The soft clink of porcelain in the Kyoto dining room was suddenly interrupted by the persistent vibration of a phone. Macau glanced at the screen, her heart skipping a beat when she saw Takshi's name. She stood up abruptly, offering a tight, forced smile to Akira.
"Excuse me, Akira. It's the hospital. I need to take this," Macau murmured, stepping into the shadowed hallway.
"Take your time," Akira replied calmly, though her sharp eyes lingered on Macau's retreating back for a second too long.
Once out of earshot, Macau pressed the phone to her ear, her voice a hushed whisper. "Takshi? What is it? Is everything alright?"
"Macau," Takshi's voice came through, sounding hollow and aged. "I'm calling with the morning update. It's... it's not good. Kenji is in a deep coma. The trauma was too much. And the infection... we had no choice. We had to amputate his hand."
Macau closed her eyes, forcing a gasp of "shock" that sounded realistic enough for anyone listening. "Oh, God... his hand? A coma? This is... this is terrible, Takshi. My heart goes out to the family." Inside, she felt a cold shiver; she knew exactly whose 'justice' had landed Kenji in that bed.
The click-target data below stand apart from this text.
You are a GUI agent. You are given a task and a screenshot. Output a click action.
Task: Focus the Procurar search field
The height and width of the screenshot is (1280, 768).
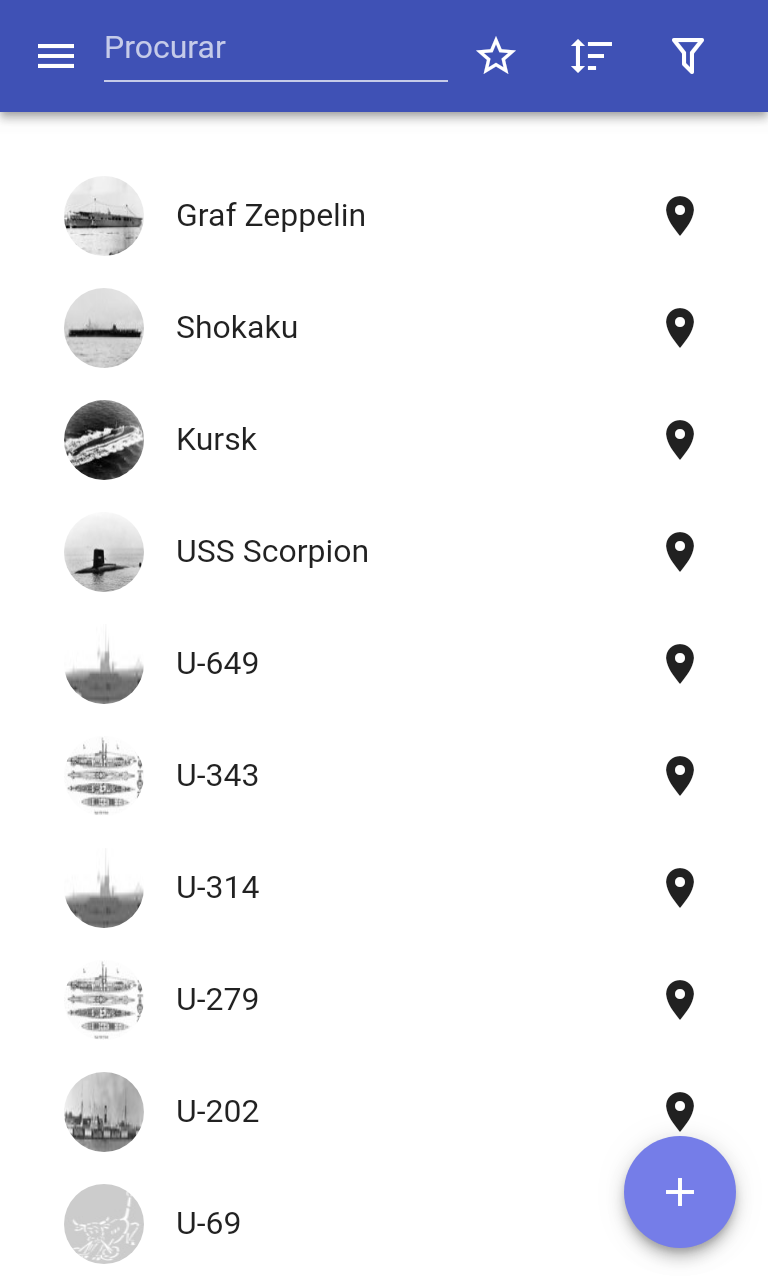tap(275, 49)
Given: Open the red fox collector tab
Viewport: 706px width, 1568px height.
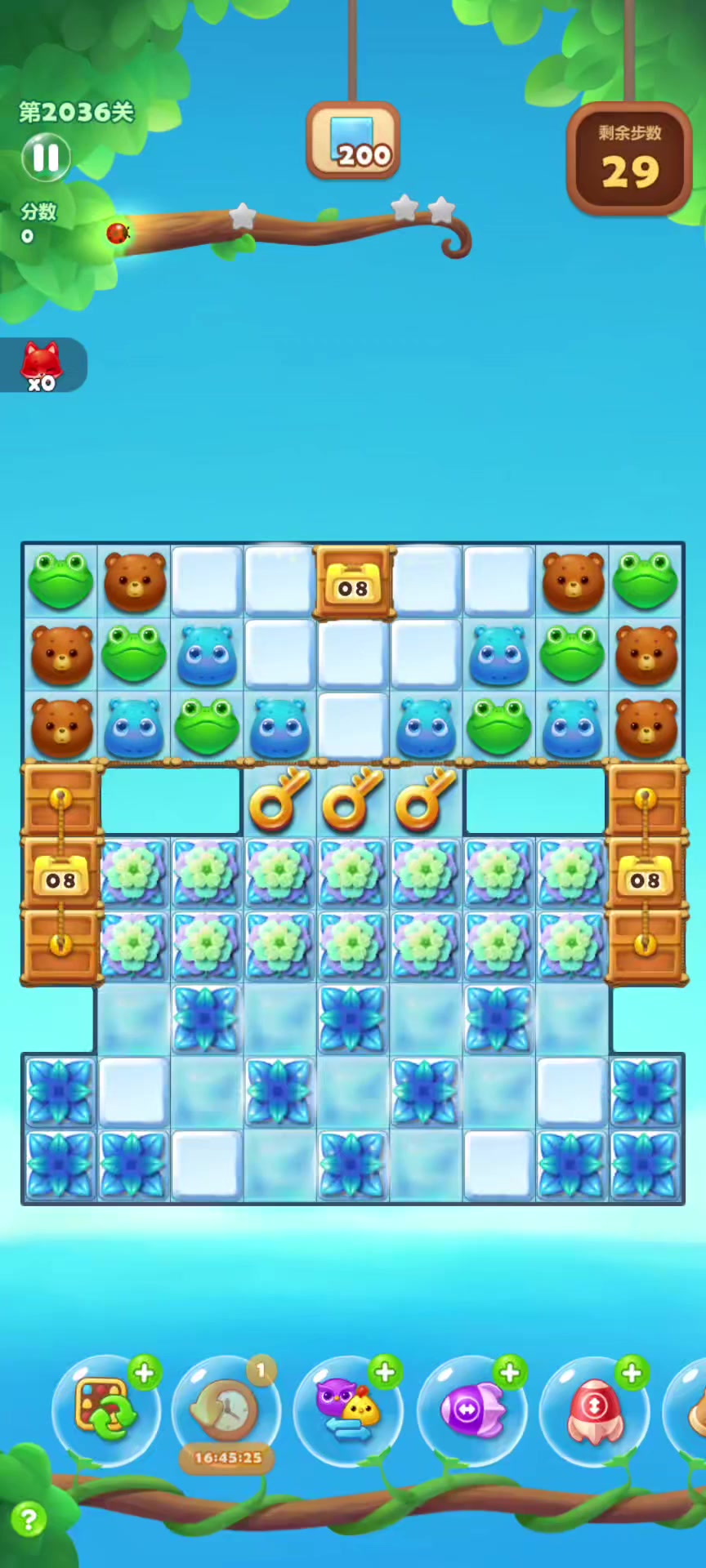Looking at the screenshot, I should [42, 365].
"That's not why I'm calling, Macau," Takshi's voice cracked, turning into something much darker. "It's Naea. Ryu just brought her to my house. She's... she's broken, Macau. Mrs. Takahashi snapped. She dragged her, beat her... Naea is covered in bruises, her lip is split, she's unconscious on a glucose drip in my guest room right now. She was treated like an animal in that mansion."
The phone nearly slipped from Macau's trembling fingers. Her breath hitched, a genuine, paralyzing horror seizing her chest. Through the doorway, she could see Akira peacefully finishing her dinner.A terrifying realization settled in her gut: Kenji only struck Naea once, and for that, he is now in a coma with a severed hand. If Akira finds out what Mrs. Takahashi did—how she truly broke Naea—she won't just seek justice. She will annihilate the entire Takahashi bloodline. Mrs. Takahashi won't just face a quick death; she will face a living hell.Macau's hand trembled as she gripped the phone. She made a silent, desperate vow: I cannot let Akira know. Not a single word. She needs to remain here, free and untainted by this new darkness. Yet, despite her tactical silence, a deep, agonizing ache filled her heart for Naea. The girl had done nothing to deserve such barbarity, and the weight of keeping Naea's suffering a secret from the one person who would avenge her was almost too much for Macau to bear."Macau? Are you there?" Takshi's voice pulled her back.
"I... I'm here," Macau whispered, her eyes fixed on Akira's silhouette. "Listen to me, Takshi. Do not—under any circumstances—let anyone else know the extent of Naea's injuries. Keep her safe. Keep her hidden. And Takshi... thank you for calling."
She ended the call, her hand shaking so violently she had to grip the wall for support. She took a deep, shuddering breath, smoothing her hair and adjusting her expression. She had to be a perfect actress. She had to protect the secret, because the alternative was a bloodbath that even Kyoto couldn't hide from.
She stepped back into the dining room, her heart aching for the girl on the glucose drip, while her mind raced to build a wall of lies around the woman sitting across from her.